(Oleh : Abdi Triyanto)
=============================
Alkisah, sebuah perusahaan di negeri yang berjuluk tirai bambu, sedang menguji mental 3 calon staf marketing. Kepada ketiga calon staf tersebut diberikan masing-masing 1 dus yang berisi 500 buah sisir dan harus dijual dalam waktu sepekan di sebuah Kuil Shaolin yang terletak masih satu wilayah perusahaan tersebut.
Tentu hal ini cukup unik dan menantang bagi ketiga calon staf tersebut. Sontak saja dari mereka ada yang berpikir, "menjual sisir ditempat yang hampir semua orang tahu jika seorang biksu sehelai rambut pun tak ada." Namun mau apalagi karena itu syarat bagi mereka bertiga.
Tanpa pikir panjang keesokan harinya mereka bertiga berangkat menuju kuil untuk menjual sisir tersebut.
Waktu terus berjalan, tibalah saatnya mereka bertiga melaporkan hasilnya kepada manajer marketing perusahaan dan hasilnya:
Calon pertama, hanya mampu menjual 1 buah sisir dalam sepekan. Itupun karena ada seorang biksu yang merasa iba dengan calon staf tersebut. "Terlihat frustasi karena hanya mampu menjual 1 buah saja dan kemudian menyalahkan keadaan," hal tersebut yang dirasakan calon pertama.
Calon kedua, dalam sepekan mampu menjual 20 buah sisir. Lebih baik dari calon staf pertama. Cara yang dilakukan pun berbeda, tidak menjual ke biksu namun Direct Selling ke turis atau pengunjung yang datang ke kuil. Pikirnya, "para turis butuh sisir karena angin dikuil tersebut sangat kencang dan sering membuat rambut para turis berantakan."
Kini giliran calon ketiga, hasilnya sangat fantastis mampu menjual 500 buah sisir dalam sehari. Bahkan repeat order beberapa kali terhadap penjualannya. Apa rahasianya? baca terus ya....😉
Ternyata calon ketiga melakukan cara yang berbeda pula. Sebelum menjual, calon staf tersebut melakukan observasi sekitar kuil dan hasil pengamatannya, "Pada hari-hari tertentu kuil tersebut dibuka untuk umum dan ramai oleh pengunjung dan turis." Lalu calon ketiga tersebut melakukan pendekatan langsung ke kepala kuil shaolin.
Bukan hanya itu ternyata ia juga berhasil meyakinkan kepala kuil bahwa sisir yang dibubuhi tanda tangannya adalah souvenir yang bagus dan unik untuk dibawa dan diberikan ke para pengunjung dan turis. Sang kepala biksu pun setuju. Maka tidak heran jika penjualannya repeat order.

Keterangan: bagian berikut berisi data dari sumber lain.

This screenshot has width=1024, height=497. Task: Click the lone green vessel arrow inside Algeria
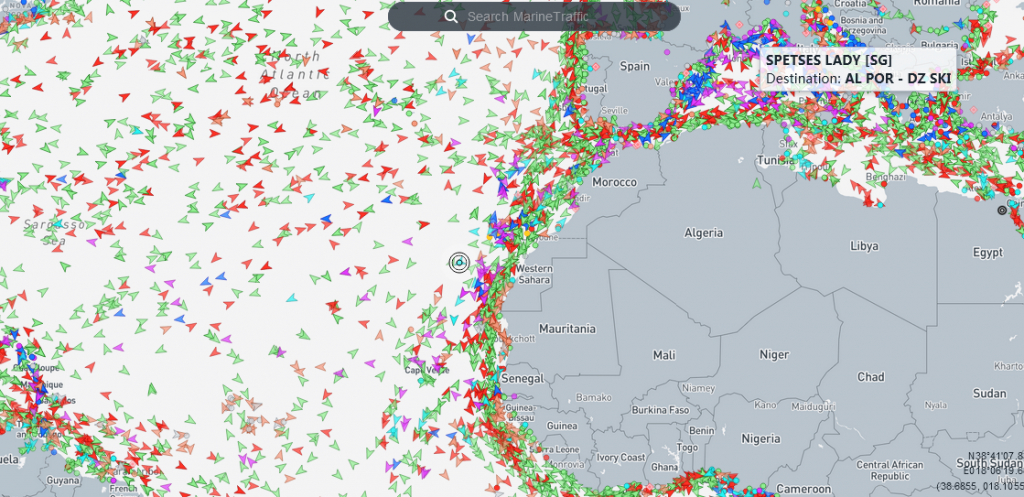click(755, 183)
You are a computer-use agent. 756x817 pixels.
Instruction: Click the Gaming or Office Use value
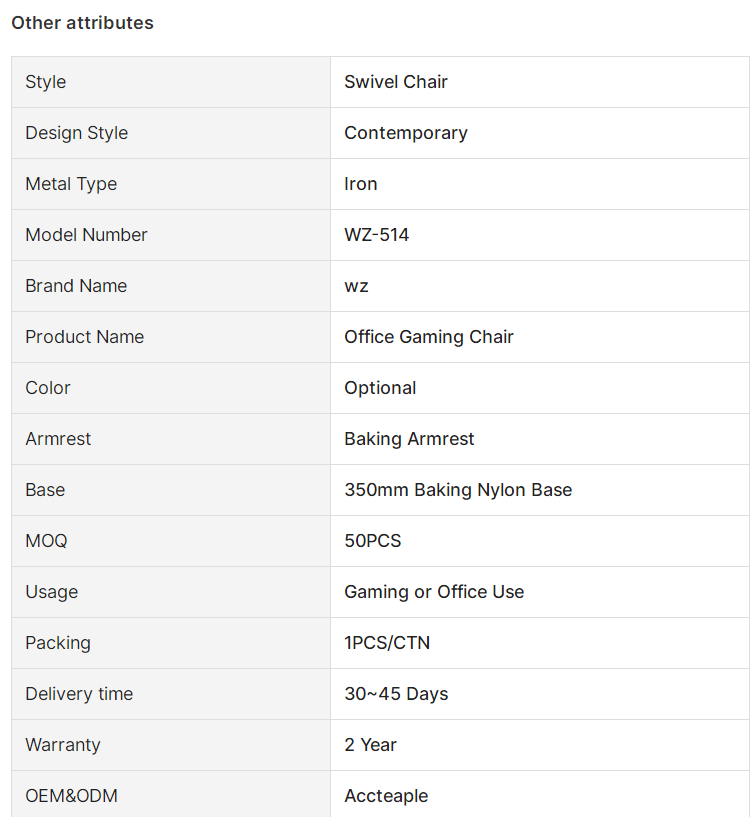point(434,592)
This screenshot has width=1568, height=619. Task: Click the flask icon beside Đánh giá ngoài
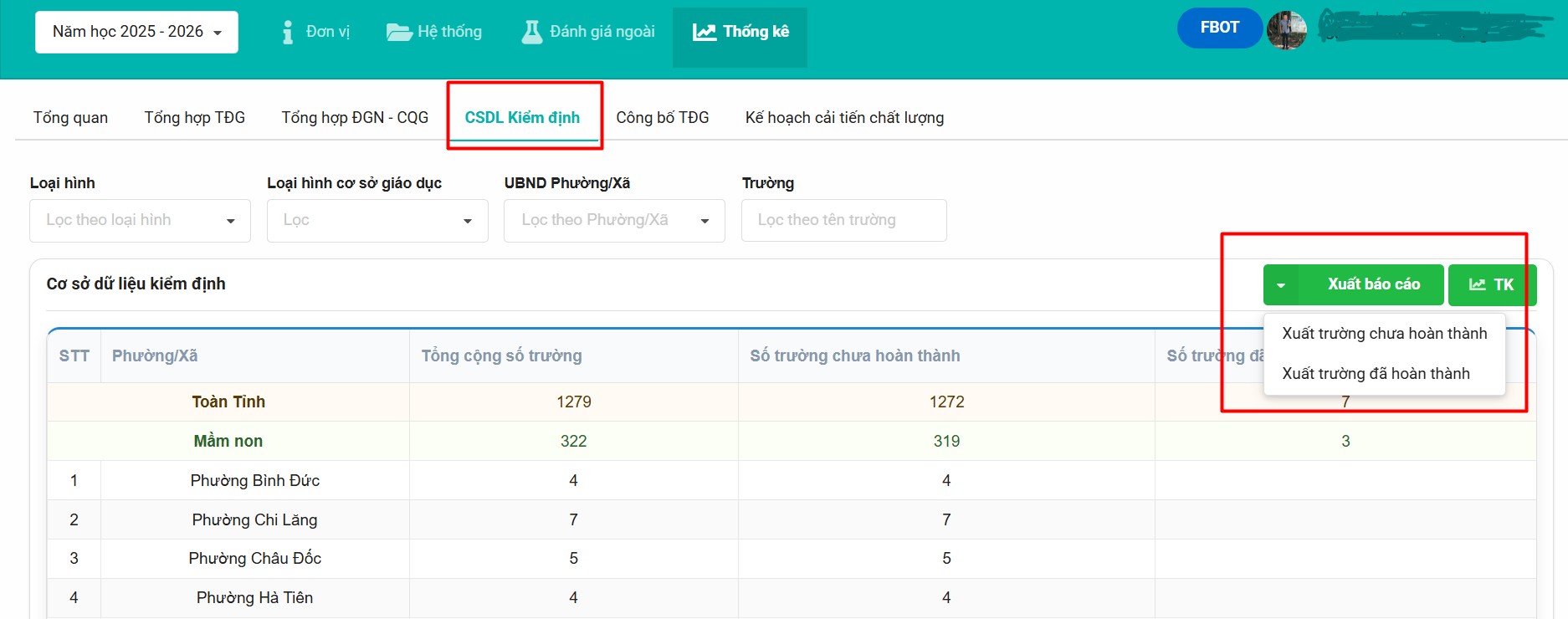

Pelajaran dari kisah ini adalah Setiap orang dalam memandang "sesuatu" memiliki persepsi yang berbeda-beda. Ada yang melihat "sesuatu" itu sebagai sebuah masalah dan ada yang menganggapnya sebagai tantangan. Tentunya dua hal tersebut sangat berbeda yang pada akhirnya akan melahirkan sikap yang berbeda dalam mencari solusi.
Namun terkadang tidak sedikit orang yang melihat "sesuatu" itu sebagai sebuah masalah. Celakanya justru malah mencari pembenaran atau bahkan mengkambinghitamkan tanpa berbuat sesuatu.
Menyalahkan dan terpaku pada keadaan yang menurut kita tidak mungkin apalagi belum mencobanya adalah sebuah kesalahan. Kita saja yang mungkin belum memaksimalkan apa yang kita miliki. Seperti pada calon pertama yang gagal.
Berani berpikir Out Of The Box itu penting. Apalagi dalam konteks bisnis dan bekerja. Kita membutuhkan hal itu untuk "menyelamatkan" diri kita dalam sebuah kompetisi kehidupan. Seperti calon kedua yang sudah berani berpikir diluar kotak. Namun sepertinya masih terpaku pada fungsi sisir sebagai alat merapikan rambut. Tapi tetap lebih baik dari calon pertama.
Berpikir diluar kotak itu penting namun ternyata hal itu tidak cukup, perlu juga Creative Thinking. Caranya? Terus Belajar. Ya, belajar menemukan kompetensi diri dan belajar dari sekeliling kita. Seperti calon ketiga yang bukan hanya berani berpikir diluar kotak sebagaimana fungsi sisir itu sendiri sebagai alat merapikan rambut, melainkan bisa menjadi souvenir dengan label tanda tangan kepala kuil.
Rintangan Boleh Saja Menutupi Mata Kita, Tapi Jangan Biarkan Hal Itu Menutupi Pikiran Kita
Mari belajar dari Calon Staf yang ketiga. Work Smart and Creative Thinking, not only Work Hard.